(RECORDS TO PROCESS begins)
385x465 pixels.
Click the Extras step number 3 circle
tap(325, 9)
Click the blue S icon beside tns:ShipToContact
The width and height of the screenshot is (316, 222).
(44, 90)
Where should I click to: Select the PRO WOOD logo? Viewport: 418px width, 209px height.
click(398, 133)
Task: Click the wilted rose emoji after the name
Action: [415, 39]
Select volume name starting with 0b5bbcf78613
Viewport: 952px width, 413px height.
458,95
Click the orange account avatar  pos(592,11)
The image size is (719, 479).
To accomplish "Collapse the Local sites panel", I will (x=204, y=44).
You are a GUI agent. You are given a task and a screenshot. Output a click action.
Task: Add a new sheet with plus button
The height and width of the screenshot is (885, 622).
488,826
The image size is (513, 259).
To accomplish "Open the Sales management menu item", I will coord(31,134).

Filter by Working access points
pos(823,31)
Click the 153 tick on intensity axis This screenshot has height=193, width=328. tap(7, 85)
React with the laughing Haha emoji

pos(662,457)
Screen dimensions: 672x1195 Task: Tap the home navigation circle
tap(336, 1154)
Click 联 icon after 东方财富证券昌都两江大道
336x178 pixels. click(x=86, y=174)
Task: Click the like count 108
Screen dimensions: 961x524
(RECORDS TO PROCESS ends)
YOUR ASSIGNMENT
Lines to set down from above: the line with "Where should I", the line with "Click the orange", and every line between, each exactly as written.

EXPECTED ANSWER
Where should I click to: Select the PRO WOOD logo? Viewport: 418px width, 209px height.
click(398, 133)
Task: Click the wilted rose emoji after the name
Action: [415, 39]
Select volume name starting with 0b5bbcf78613
Viewport: 952px width, 413px height.
458,95
Click the orange account avatar  pos(592,11)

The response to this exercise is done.